人材育成通じた日伯交流=サンパウロ州・富山県提携25周年=さらなる交流継続誓い合う

ニッケイ新聞 2010年8月20日付け

 各地の県人ゆかりの地を訪問し、1日の記念式典へ出席した富山県南米親善訪問団一行は、7月29日、サンパウロ州教育局で開かれた同県とサンパウロ州の友好提携25周年を祝う式典に出席した。四半世紀の節目に当たり、教育局は同県による教育への貢献に対し感謝の意を伝え、双方が今後の交流を確かめ合う式典となった。
 同日午後、前日に富山県人会リオデジャネイロ支部を訪れた一行はサンパウロ市レプブリカ広場のサンパウロ州教育局に到着。式典には石井隆一知事、鹿熊正一県議会議長、仲外喜雄、梶敬信、湊谷道夫各県議ら訪問団員、パウロ・レナト・ソウザ州教育局長をはじめ富山県人会員、元県費留学生、技術研修生など約100人が出席した。
 最初にソウザ局長が日系、非日系を問わない技術研修員、多文化共生推進委員などの受け入れ、サンパウロ大学文学部日本語学科の学生への奨学金制度などを続ける同県への感謝を述べた。
 続いて石井知事が富山県人の移住の歴史を紹介し、ブラジルのこれからの発展の可能性に言及して「発展と共に距離が縮まる両県州間で、さらに交流を深め、共に発展する事を祈る」と祝辞を述べた。
 石井知事が歴史、文化を紹介する富山県関連の書物、日本語の教材などの目録(約80万円分)をソウザ局長に手渡し、局長からは知事、議員らに2007、8年に州教育局が実施した州立校日本文化教育プログラム「VIVA・JAPAO」の実績を纏めた冊子が贈られた。

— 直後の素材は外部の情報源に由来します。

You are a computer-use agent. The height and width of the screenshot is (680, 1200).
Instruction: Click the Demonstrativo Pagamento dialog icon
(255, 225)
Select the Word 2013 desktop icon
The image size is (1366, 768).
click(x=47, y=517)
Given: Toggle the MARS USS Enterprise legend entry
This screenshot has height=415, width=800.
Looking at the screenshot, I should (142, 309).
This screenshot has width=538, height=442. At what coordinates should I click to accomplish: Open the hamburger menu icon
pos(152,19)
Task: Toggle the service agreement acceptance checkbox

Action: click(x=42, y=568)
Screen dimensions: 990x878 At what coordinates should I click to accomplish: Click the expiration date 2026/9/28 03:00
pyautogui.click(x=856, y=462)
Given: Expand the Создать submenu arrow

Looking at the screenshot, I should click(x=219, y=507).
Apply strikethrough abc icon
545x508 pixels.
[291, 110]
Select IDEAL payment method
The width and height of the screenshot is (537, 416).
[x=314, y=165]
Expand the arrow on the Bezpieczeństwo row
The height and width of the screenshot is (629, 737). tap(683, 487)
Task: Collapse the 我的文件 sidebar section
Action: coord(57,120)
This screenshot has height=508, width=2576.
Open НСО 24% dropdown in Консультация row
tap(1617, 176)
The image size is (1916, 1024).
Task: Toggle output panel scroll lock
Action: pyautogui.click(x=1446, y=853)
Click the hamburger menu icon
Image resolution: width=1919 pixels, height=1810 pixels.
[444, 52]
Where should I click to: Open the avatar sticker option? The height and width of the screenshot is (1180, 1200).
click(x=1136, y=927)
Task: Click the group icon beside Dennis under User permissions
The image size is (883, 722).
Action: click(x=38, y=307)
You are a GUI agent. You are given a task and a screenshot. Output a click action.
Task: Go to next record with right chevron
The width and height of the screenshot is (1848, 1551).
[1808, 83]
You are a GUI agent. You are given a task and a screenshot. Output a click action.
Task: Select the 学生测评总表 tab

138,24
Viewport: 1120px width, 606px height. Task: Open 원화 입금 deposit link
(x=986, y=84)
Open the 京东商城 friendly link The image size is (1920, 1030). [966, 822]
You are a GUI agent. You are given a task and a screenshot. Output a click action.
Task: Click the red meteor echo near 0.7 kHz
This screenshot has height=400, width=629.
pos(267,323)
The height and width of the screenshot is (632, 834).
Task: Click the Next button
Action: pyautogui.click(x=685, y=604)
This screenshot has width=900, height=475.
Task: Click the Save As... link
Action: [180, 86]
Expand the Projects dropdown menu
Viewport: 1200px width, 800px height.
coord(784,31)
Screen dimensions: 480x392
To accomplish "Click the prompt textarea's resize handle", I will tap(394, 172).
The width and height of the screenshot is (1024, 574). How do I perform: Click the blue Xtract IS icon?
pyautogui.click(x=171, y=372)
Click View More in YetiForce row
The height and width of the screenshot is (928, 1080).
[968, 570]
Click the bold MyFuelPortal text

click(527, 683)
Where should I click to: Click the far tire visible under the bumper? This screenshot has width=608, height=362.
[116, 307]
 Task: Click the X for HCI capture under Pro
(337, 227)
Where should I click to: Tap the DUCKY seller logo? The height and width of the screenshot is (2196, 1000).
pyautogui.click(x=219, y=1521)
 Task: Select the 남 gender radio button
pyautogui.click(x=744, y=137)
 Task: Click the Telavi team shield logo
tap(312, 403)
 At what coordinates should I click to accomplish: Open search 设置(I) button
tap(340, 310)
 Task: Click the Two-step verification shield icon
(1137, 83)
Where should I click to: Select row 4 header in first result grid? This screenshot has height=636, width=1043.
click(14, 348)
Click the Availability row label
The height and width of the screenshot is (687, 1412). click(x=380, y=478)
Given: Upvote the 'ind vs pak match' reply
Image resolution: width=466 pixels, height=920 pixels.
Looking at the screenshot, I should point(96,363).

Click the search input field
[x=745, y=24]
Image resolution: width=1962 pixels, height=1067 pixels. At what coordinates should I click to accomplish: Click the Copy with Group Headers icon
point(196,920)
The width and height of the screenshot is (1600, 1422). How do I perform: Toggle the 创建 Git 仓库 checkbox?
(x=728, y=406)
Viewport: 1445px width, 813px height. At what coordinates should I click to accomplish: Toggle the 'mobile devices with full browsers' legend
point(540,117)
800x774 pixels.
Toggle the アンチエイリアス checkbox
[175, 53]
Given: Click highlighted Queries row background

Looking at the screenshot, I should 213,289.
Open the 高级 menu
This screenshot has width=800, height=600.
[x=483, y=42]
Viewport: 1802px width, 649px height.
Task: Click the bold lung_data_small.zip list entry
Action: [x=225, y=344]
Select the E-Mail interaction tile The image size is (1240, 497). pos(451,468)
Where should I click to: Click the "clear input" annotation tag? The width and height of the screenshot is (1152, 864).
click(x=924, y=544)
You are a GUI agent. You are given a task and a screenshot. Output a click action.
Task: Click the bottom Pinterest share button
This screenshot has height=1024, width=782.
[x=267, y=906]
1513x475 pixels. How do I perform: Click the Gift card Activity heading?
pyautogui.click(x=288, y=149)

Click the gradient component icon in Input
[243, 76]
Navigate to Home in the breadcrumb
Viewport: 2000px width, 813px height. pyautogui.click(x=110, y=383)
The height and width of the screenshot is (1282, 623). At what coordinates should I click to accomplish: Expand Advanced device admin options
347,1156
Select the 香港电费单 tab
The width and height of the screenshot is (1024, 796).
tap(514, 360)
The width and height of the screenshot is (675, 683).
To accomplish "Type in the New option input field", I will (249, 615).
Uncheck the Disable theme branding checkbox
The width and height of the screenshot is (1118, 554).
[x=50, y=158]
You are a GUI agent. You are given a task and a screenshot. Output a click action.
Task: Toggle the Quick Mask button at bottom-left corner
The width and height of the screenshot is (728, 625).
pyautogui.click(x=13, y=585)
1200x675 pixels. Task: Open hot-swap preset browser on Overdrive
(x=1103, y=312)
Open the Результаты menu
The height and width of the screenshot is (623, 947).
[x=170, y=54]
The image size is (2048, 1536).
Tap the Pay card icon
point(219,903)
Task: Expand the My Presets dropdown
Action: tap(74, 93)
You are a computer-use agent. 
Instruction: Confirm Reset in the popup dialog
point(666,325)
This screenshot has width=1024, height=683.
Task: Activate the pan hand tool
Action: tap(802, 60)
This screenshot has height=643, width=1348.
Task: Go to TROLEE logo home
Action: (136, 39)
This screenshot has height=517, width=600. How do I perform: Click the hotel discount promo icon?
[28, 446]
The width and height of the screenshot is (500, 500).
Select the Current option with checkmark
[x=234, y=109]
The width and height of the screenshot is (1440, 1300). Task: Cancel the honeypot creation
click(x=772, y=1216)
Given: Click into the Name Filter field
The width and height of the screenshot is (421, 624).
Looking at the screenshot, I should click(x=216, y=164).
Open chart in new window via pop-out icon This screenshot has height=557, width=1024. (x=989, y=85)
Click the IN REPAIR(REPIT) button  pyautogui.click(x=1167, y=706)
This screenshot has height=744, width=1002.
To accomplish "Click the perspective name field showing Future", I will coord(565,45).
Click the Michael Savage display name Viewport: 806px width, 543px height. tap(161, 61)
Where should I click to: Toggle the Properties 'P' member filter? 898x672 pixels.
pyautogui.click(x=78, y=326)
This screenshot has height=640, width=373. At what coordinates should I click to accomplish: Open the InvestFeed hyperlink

 親睦訪問団の北日本民謡舞踊連盟(竹氏修代表)により、豊作を祈願する「こきりこ節」、豊作を祝う「越中おわら節」などが披露され、式典は終了した。
 同式典に出席したファビアナ・パトロ・ニアイオさん(28)は、同県が受け入れを進める多文化共生推進委員として去年の7月から12月まで高岡市野村小学校で勤めた。「日本の教育(特に情操教育など)を見てすごく勉強になった」と満足げに振り返るファビアナさんは、ニッケイ新聞の取材に対し、思っていた以上に熱心にブラジル人生徒への支援を行っている同校の教師、市の職員の姿に驚き、嬉しく思った経験などを語り、今後の両県州の交流持続を願った。